# (MkIII) Cable Housing Prep Revisited



## Speedub.Nate (Dec 31, 2003)

This post is one in a series of twelve posts depcting the build of my Hollowpoint MkIII.
*Link to MkIII / Speedhub bike build post.*​
Felco vs. Pedro's vs. Park?

Dremel trumps 'em all. (Hey, I'm entitled to my 2 cents, aren't I?!?)

My Avid mechs have been squeezed by riders from around the globe, and they all say "my, ain't that the smoothest..."

Combine with "generic" Jagwire housing (sold under the QBP brand) and drilled-out cable stops for a full-length run, and you'll have yourself a disposable cable setup that rivals expensive systems from Avid, Nokon and others.

Cut the housing to the approximate length using whatever cable cutters you have handy. Ewww, that's a crappy cut!










Strap on the goggles, whip out the Dremel and a #456 reinforced cut-off disc and go to town.

Make the cut quickly and decisively -- cutting slowly builds heat, melting the inner lining and damaging the outer sheath.

You can use the non-reinforced disc that come with many Dremel kits, but be warned that they shatter easily. Eye protection is a must.










You're left with a nearly perfect looking cut with fringes on the outside and a shrunken inner liner.










With snips or *****, trim the fringe from around the exterior to ensure a solid bead seat.

Use an awl or a scribe to pierce the inner lining and flute it open. Wait for the lining to cool, otherwise it'll just mush around.










Perfecto! Run a piece of cable through the end to check that nothing is plugged up.










As a coup de gras, spray dry lubricant through one end until it spits out the other. This will give you a little extra slickness without an oily coating to attract dirt.

Here I use Pyroil Silicone Spray Lubricant, but other dry sprays such as  or [url=https://www.888teammclube.com/frames/sailkote/]McLube SailKote will do equally well.

• **Dataset extract**
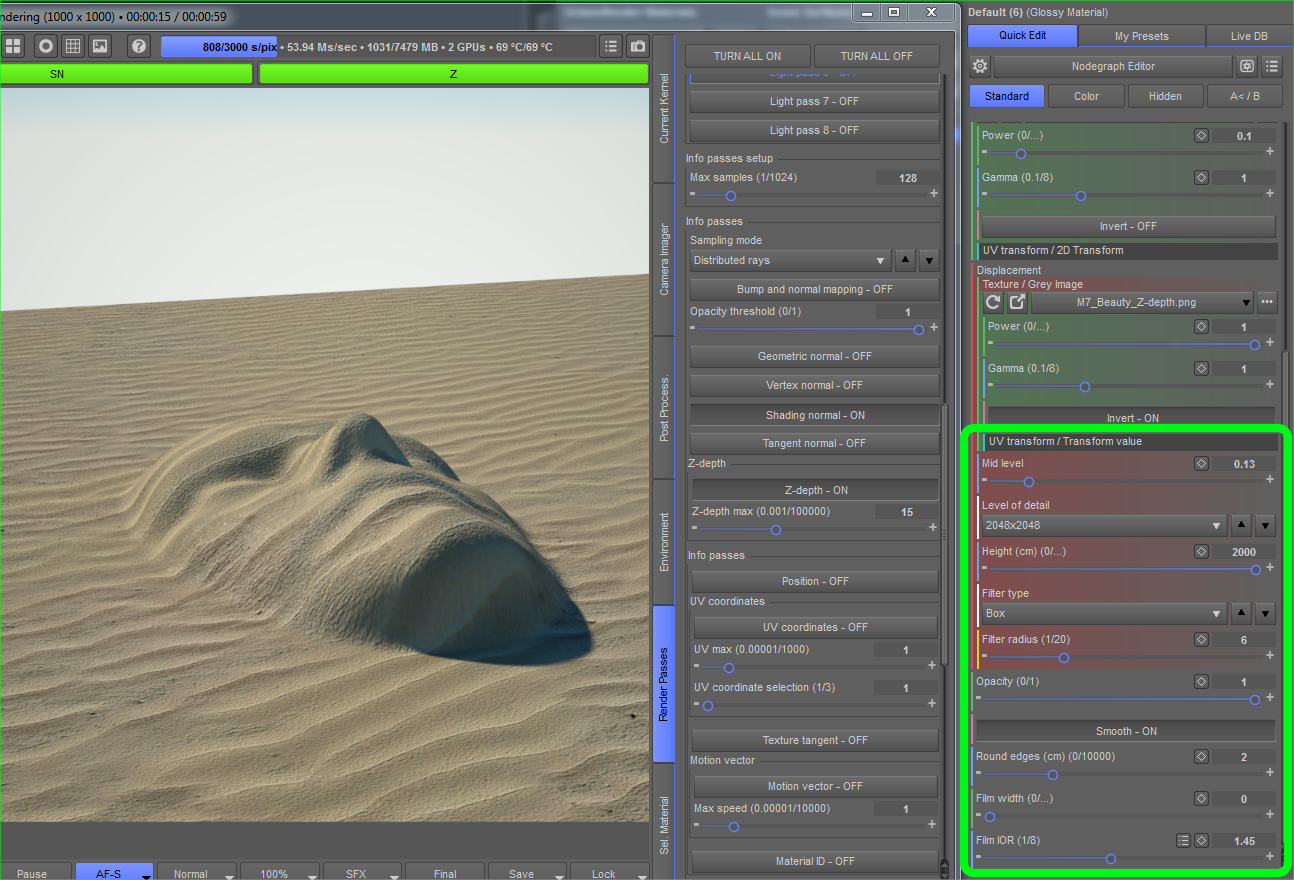
Task: Click the help question mark icon
Action: tap(139, 47)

• **Directions**
#1 According to the cable housing guide, which Dremel accessory should be used to cut the housing?
#2 Rewrite as a short list the paragraph of the cable housing guide that begins "Combine with "generic" Jagwire housing", keeping its main facts.
#3 Write a continuation of the cable housing guide from its final sentence onward.

• **Answers in order**
#1 A #456 reinforced cut-off disc.

#2
- Use "generic" Jagwire housing, sold under the QBP brand.
- Drill out the cable stops for a full-length run.
- The result is a disposable cable setup that rivals expensive systems from Avid, Nokon and others.

#3
]As a finishing touch, give the heat shrink treatment to the cut cable end. It's a great alternative to crimping a cable end cap on, it'll stay put, but will easily come off with a firm tug if you need to re-pull the cable.










I find that 1/16" fits great on 1.1 & 1.2mm derailleur cable, and 3/32" is perfect for 1.5mm brake cable.

The 3/32" tubing can be difficult to find. The skinnier 1/16" tubing is available at Radio Shack and fits over 1.5mm brake cables, but will split during the shrinking process if overheated.










You don't need a heat gun -- a lighter or a match will do the trick.










Tidy looking installation.










Index of MkIII Build Posts

*
MAIN: MkIII / Speedhub Build Pics

Iron Horse MkIII Naked Frame (March 2005)

Hollowpoint Speedhub Build Pictures (April 2003)

Cane Creek AD-12 Air Chamber Volume Adjustment

White Brothers 2006 Technology*

*White Brothers DT 1.2 Fork Porn

Stripping Anodization

Bottom Bracket Drain Hole Drilling & Installation

Drilling Out Cable Stops (Full Length Cable Run)

Dremel Cut & Prep of Cable & Housing* *Hopey Steering Damper Installation

Stripping & Polishing an Aluminum Frame

Homemade Headset Removal & Installation Tools

Star Fangled Nut Removal (Drilling out the Star Nut)*


----------



## KevinB (Oct 5, 2004)

Speedub.Nate said:


> Make the cut quickly and decisively -- cutting slowly builds heat, melting the inner lining and damaging the outer sheth.


Thanks for posting this. I'll have to give the dremel another try. (My mistake was going too slowly.)

The heat shrink tubing on the ends of the cables is a nice touch too. I'll have to try that as well.


----------



## SSteve F (Jan 15, 2004)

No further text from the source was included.